Les solutions pour  \( \overrightarrow {\text E} \)  et  \( \overrightarrow {\text B} \)  sont des équations de propagation ayant la même forme se déplaçant à la vitesse 

\( v = \dfrac {1} {\sqrt{\varepsilon_0 \mu_0}}.\)  

 

Maxwell a fait la remarque fondamentale que \( \sqrt{\varepsilon_0 \mu_0} = \dfrac{1}{c}.\) Cela signifie qu’à partir des deux constantes des lois de l’électromagnétisme, Maxwell retrouve la valeur numérique de la vitesse de la lumière c, ce qui entraîne que les ondes de Maxwell se propagent à la vitesse de la lumière et que, en conséquence, la lumière est une onde électromagnétique ! Avec cette remarque, Maxwell unifie, en plus, toute l’optique, qui traite des phénomènes lumineux, qui se trouvent dès lors assimilés à la théorie du champ électromagnétique.

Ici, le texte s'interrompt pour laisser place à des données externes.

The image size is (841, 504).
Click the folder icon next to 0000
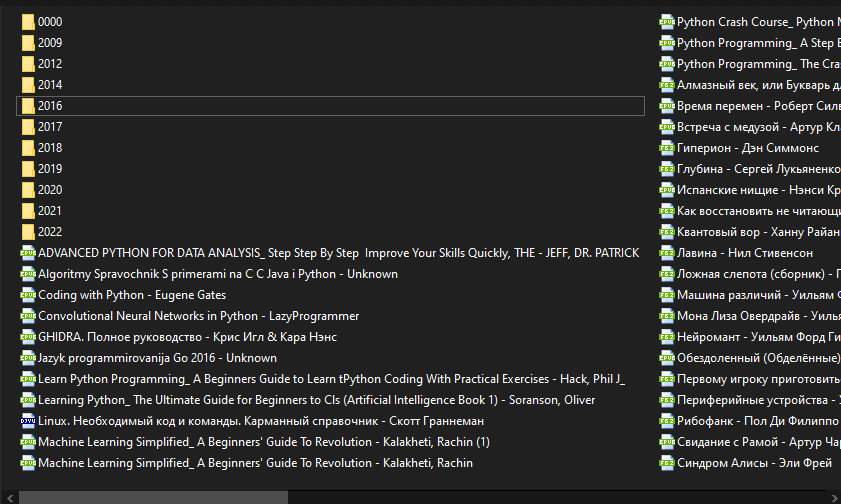[28, 22]
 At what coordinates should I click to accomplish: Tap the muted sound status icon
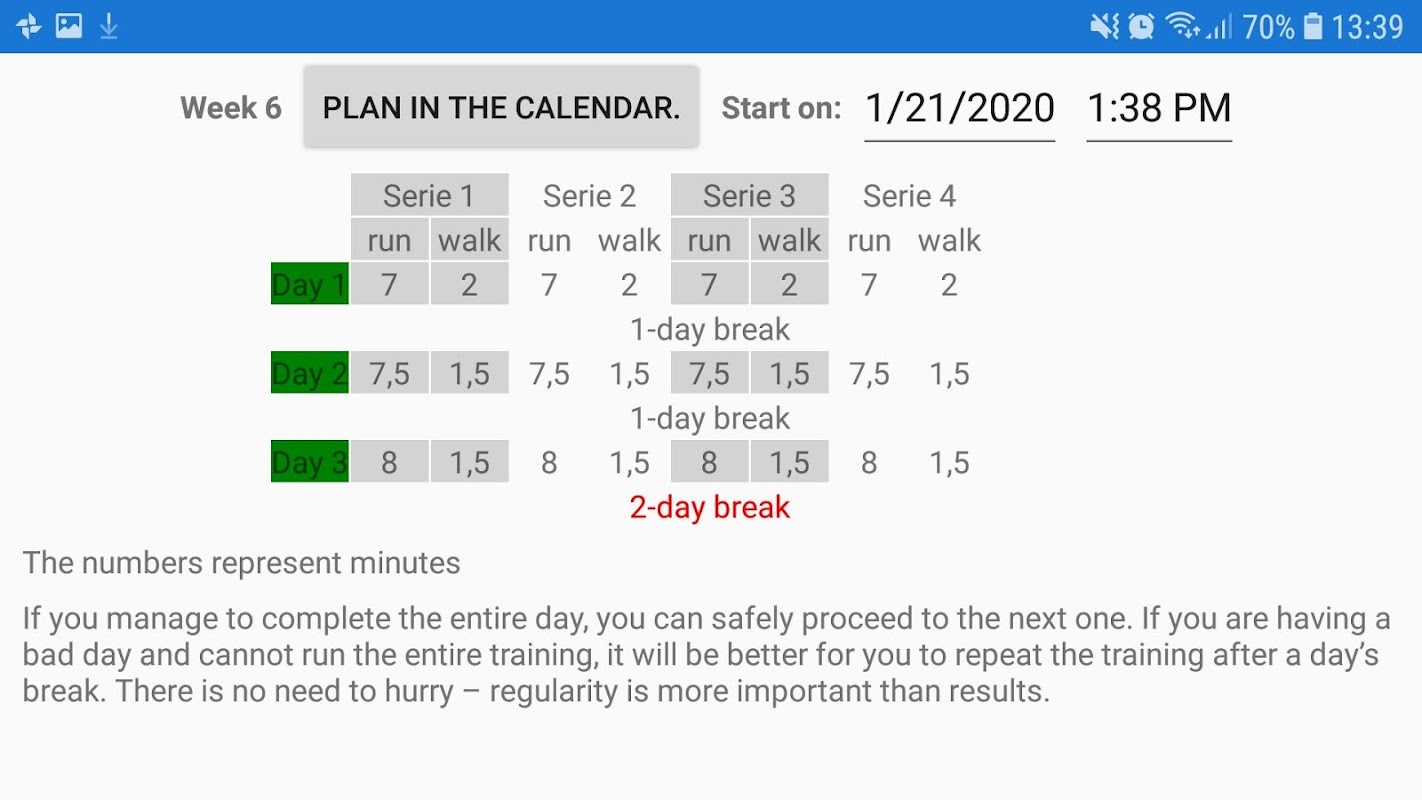point(1104,26)
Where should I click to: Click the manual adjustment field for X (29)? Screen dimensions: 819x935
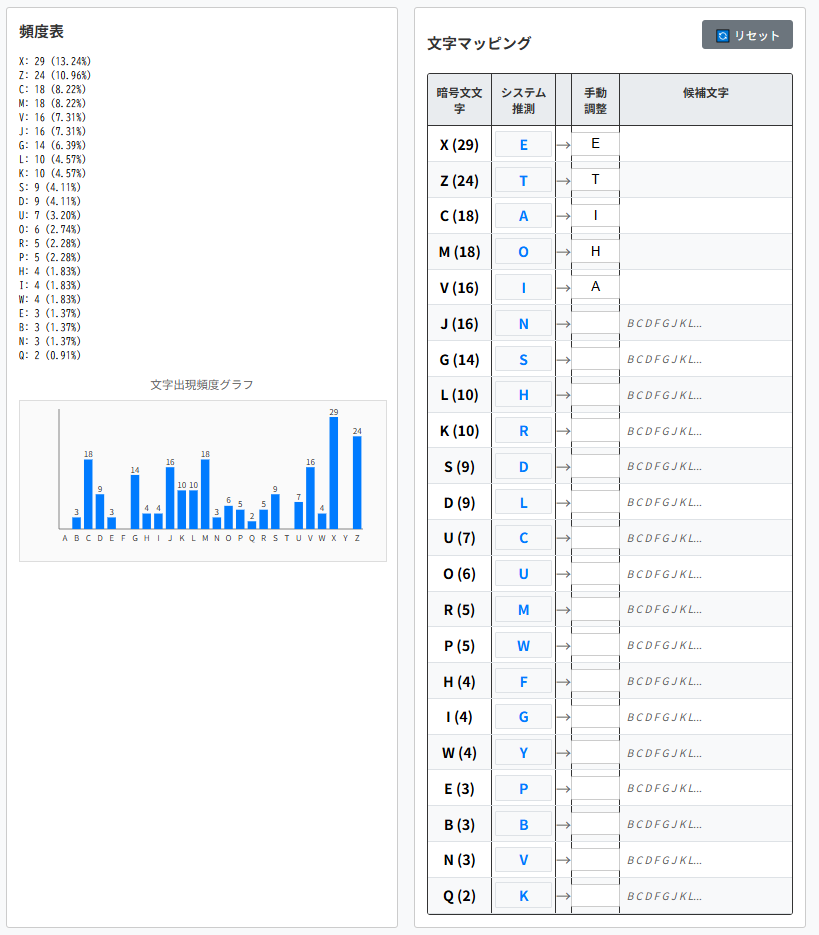595,144
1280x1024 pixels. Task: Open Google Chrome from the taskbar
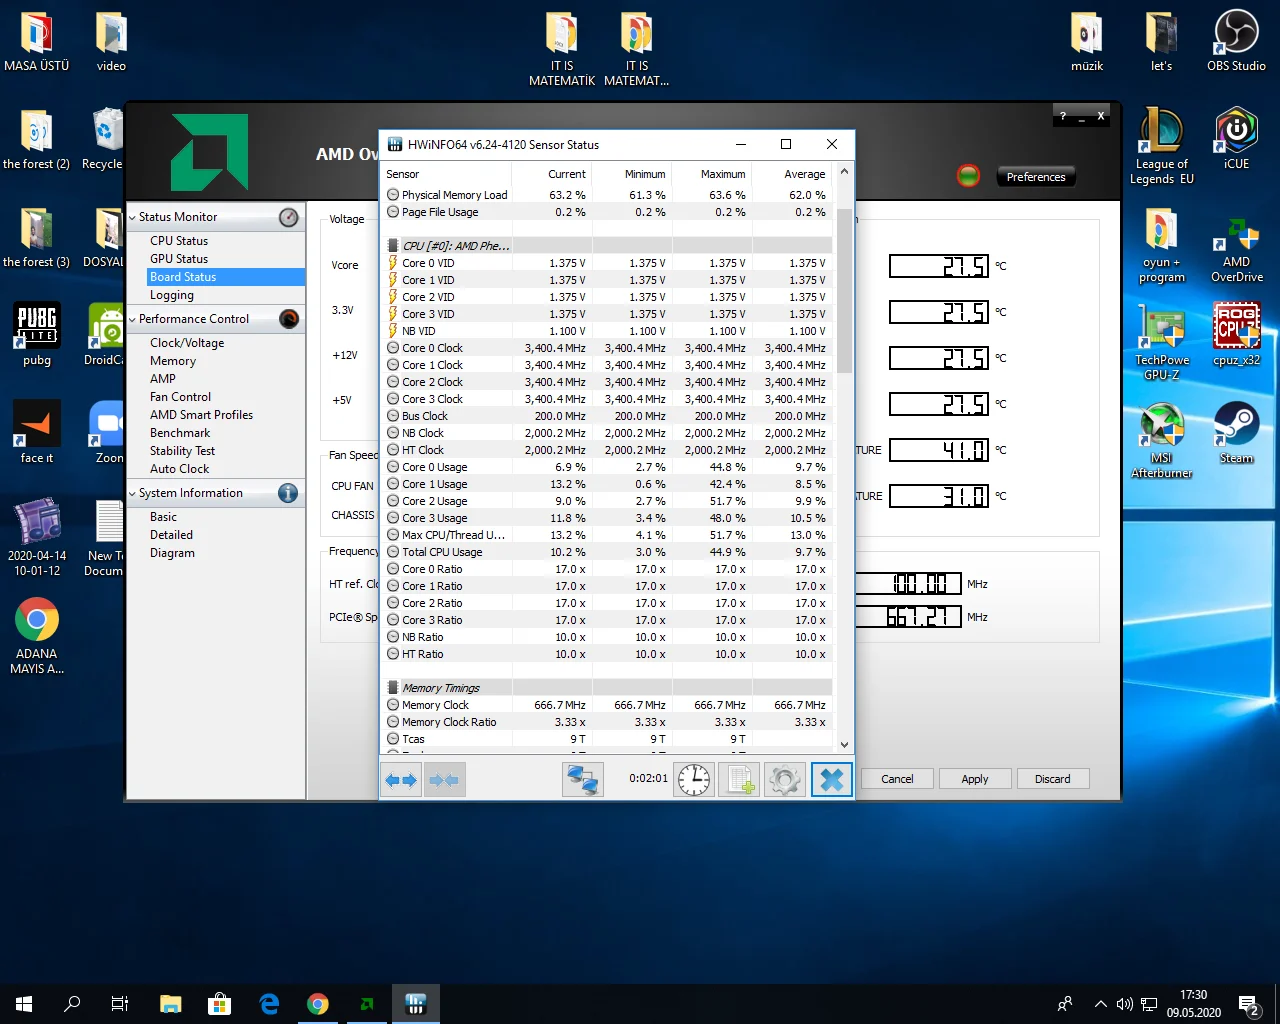[x=318, y=1004]
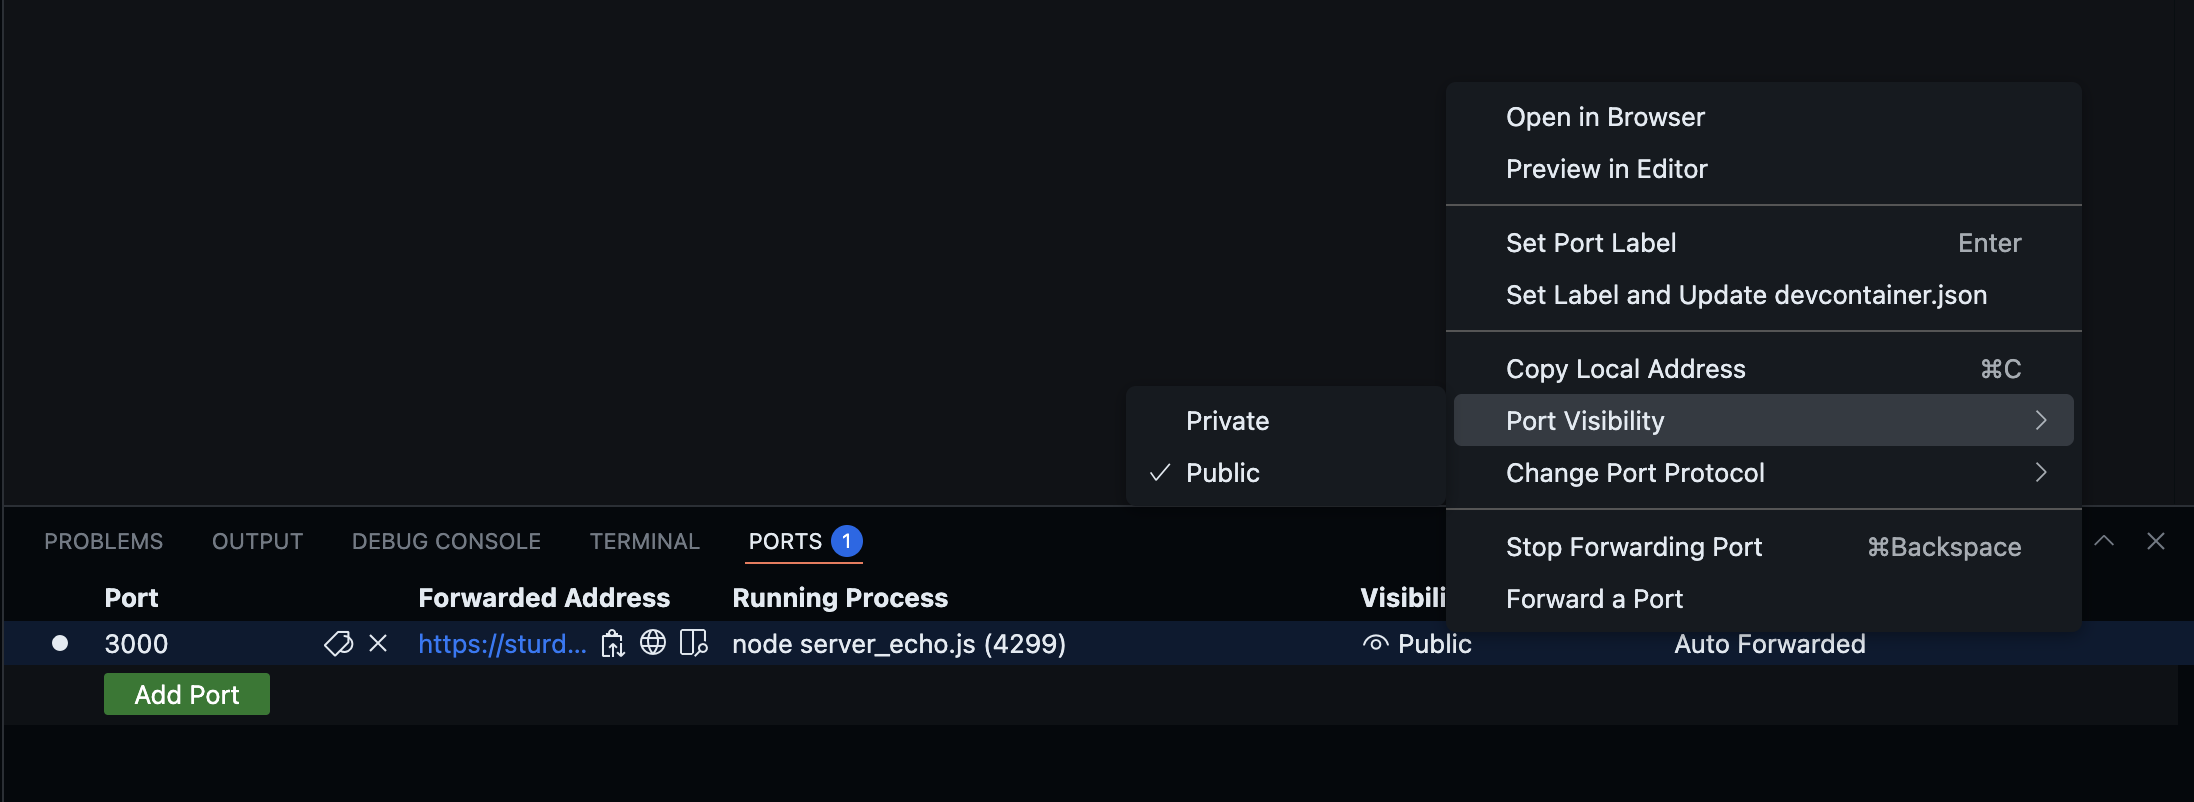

Vers la télégraphie sans fil

Prévues théoriquement par Maxwell, les ondes électromagnétiques seront découvertes expérimentalement par Heinrich Rudolf Hertz en 1888, ouvrant la voie aux grandes découvertes technologiques du XX e siècle et aux grandes révolutions de la physique que sont la théorie de la relativité et la mécanique quantique. En effet, après la mise en évidence des ondes électromagnétiques, les ingénieurs les ont utilisées pour développer ce qui allait devenir d’abord la télégraphie sans fil, puis la radio. Progressivement, ce qui était transmis par fil avec le télégraphe (et, au fur et à mesure des progrès dans les transmissions, par les ondes) va être remplacé par une transmission en air libre des codes Morse. Les premiers brevets de la TSF datent en effet de la dernière décennie du XIX e siècle. L’expansion de ce domaine devait ensuite devenir exponentiel avec la radiodiffusion, la télévision, le radar et, de manière plus générale, le développement de l’électronique.